Airline chats up bookings

In a move that will bring little joy to large-scale CRM solutions vendors, fledgling airline Regional Express (REX) has deployed a live, real-time chat facility on their Web site to enable call centre staff to guide customers through the online booking process.

Working off a combination of applications including Right Now Technologies and what REX CIO Hans van Pelt describes as a "straight ASP model", the airline's customers (many of whom are located in telephony challenged regional and bush areas) are currently able to converse with customer support staff directly through the site, negating the need to unhook and phone into the airline's call centre.

Formed out of the ashes of Kendell Airlines and Hazelton Airlines following the collapse of Ansett Mk2, REX operates a fleet of 28 aircraft servicing 35 cities across Australia.
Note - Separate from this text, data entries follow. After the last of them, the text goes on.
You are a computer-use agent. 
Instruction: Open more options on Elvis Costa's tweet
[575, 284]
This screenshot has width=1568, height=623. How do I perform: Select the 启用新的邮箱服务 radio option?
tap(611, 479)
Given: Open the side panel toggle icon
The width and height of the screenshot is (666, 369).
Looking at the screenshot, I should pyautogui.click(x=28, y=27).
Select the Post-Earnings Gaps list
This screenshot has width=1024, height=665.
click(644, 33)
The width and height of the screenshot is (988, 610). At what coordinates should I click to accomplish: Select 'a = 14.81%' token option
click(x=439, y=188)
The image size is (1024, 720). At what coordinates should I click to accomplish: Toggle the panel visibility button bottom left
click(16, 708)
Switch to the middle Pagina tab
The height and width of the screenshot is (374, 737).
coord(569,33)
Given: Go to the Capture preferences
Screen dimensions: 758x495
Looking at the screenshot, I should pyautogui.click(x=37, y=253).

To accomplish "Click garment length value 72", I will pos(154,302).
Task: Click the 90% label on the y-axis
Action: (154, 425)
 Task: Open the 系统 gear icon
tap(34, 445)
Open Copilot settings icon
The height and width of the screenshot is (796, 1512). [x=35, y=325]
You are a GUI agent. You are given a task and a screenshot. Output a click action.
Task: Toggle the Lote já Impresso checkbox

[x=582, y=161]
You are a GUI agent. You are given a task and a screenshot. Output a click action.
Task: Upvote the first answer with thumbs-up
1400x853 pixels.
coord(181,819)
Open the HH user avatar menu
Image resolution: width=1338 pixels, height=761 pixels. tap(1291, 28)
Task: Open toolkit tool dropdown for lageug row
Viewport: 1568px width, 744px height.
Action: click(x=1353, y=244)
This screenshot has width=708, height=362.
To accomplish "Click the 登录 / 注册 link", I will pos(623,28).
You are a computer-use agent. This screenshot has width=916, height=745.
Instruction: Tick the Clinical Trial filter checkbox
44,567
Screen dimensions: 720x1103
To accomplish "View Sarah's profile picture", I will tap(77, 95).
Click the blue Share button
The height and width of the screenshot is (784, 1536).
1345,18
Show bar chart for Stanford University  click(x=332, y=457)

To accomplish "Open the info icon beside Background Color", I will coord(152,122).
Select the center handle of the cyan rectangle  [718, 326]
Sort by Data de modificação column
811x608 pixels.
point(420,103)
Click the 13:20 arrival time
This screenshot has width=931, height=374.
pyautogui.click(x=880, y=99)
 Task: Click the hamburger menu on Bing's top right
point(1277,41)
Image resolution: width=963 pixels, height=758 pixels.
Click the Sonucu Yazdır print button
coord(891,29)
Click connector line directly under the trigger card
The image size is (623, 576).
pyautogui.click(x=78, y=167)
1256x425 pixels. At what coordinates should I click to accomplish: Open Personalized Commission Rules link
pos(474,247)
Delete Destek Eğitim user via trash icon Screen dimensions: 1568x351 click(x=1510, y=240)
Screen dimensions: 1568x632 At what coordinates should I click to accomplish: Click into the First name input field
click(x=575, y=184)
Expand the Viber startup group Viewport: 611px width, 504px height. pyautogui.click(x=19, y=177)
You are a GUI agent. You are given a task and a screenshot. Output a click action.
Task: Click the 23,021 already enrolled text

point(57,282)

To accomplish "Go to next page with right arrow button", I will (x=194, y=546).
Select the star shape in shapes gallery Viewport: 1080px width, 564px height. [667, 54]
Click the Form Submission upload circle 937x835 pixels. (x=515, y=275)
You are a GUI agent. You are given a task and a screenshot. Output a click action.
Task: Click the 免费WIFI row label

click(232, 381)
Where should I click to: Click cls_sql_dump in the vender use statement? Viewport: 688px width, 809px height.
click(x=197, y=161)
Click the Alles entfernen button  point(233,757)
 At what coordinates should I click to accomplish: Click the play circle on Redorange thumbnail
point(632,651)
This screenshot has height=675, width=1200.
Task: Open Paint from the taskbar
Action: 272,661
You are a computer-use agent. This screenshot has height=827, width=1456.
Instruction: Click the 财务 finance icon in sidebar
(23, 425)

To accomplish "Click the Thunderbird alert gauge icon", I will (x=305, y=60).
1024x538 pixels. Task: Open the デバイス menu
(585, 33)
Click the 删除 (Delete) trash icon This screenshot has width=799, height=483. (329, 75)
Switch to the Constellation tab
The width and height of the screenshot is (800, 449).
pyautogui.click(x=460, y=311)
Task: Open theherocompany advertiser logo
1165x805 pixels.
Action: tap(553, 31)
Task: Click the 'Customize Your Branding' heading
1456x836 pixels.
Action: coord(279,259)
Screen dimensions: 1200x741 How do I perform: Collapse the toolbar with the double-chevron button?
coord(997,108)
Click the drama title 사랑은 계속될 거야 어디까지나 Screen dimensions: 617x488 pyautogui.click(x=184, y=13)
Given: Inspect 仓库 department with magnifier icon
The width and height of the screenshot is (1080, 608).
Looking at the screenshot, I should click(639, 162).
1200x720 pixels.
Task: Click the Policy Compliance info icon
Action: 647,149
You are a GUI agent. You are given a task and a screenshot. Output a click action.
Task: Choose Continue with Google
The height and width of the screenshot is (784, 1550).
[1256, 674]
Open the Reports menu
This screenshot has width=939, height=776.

Since August this year, the airline has set about both merging and rebuilding its inherited IT infrastructure, while trying to take advantage of significant cost savings achieved through online bookings and sales. Current Web-generated business is estimated to be around 25 per cent, with around the same proportion coming in through the airline's call centre and the remaining half through travel agents.

"At this stage [the system] hasn't reached maturity so there hasn't been time to compare it to a cost per call; but we do know that [the Web] should always be the cheapest channel," says van Pelt, stressing that the chat solution was an essential tool for keeping real customers rather than a gimmick.

"The airline customer is the most confused. If you don¹t give them what they want [in real time] you lose them. Chat solutions are a dime a dozen, but what we do with this app is walk people through the booking process. From my perspective it's about [customer] self-service. People learn very quickly."

Another key to swift customer service delivery and sales execution is avoiding bloated site sizes and respecting the limitations of what regional customers can handle before being choked by slow dial-up speeds, Van Pelt says. "You have to manage it . . . and stick to some basic principles. Set your page to 56K and set your page weights accordingly."

Rather than attempt to host the REX e-commerce site in-house, Van Pelt chose to outsource through Web Central in order to keep load and demand management simple. "It means that [instead of doing it ourselves] we get a bill at the end of the month and that demand won't outstrip supply". The site was built in Microsoft's .Net, with the The Right Now chat solution being downloaded onto customer service staff computers as a Java applet. The rest of REX's system in-house system contains "a bit of anything and everything" says Van Pelt, a result of merging two airline systems, although recent strategic acquisitions have included Dell exchange servers plumbed in with Cisco routers. Van Pelt says the network is upgraded as the need arises, although the Dell and Cisco path is one that he feels the airline will follow for the time being.

The REX site currently attracts around 25,000 visitors a week with around 1000 hits on REX's live chat FAQ enquiries applet. Van Pelt estimates that almost all of the customers who are guided through the booking process are then able to work through the site themselves.

He estimates customer migration from call centre to Web site since deployment of the live chat solution to be around 10 per cent, adding that he feels the current mix is "about right".

The honeymoon is over - for CRM

Even with such a successful interactive CRM honeymoon, REX's CIO, Hans van Pelt, is noticeably sceptical about what larger customer system offerings have to offer beyond hype.

"I would shoot anyone coming into my office trying to sell me an ERP or CRM package," he jokes. "[My business] is just so NOT about that . . . it's about delivering the product," he says, adding that the pitches of some major vendor representatives have lasted a grand total of 30 seconds. "It would have been be nice if they researched my business a little bit", he says with resigned disappointment.

REX's current network consists of around 250 screens running a variety of Microsoft operating systems and applications, a situation that was created by the collision of two separate business networks out of economic necessity. While conceding that the system is not exactly a dream machine, Van Pelt stresses that maintaining stability while keeping the business operating are the main objectives rather any grandiose plans. "It's the licensing we inherited. At the moment it's not broken so don't fix it," he says.

Van Pelt readily concedes there have been serious IT obstacles to overcome since his arrival, politely describing his mission to merge two ageing and run-down systems as a "significant challenge". Some IT staff are understood to have been removed from their positions in an effort to achieve both performance and cost improvements. Even so REX has managed to secure check-in counter space at the former Ansett terminal at Sydney airport and is currently in the process of rolling out Sabre ticketing software at its terminals across Australia.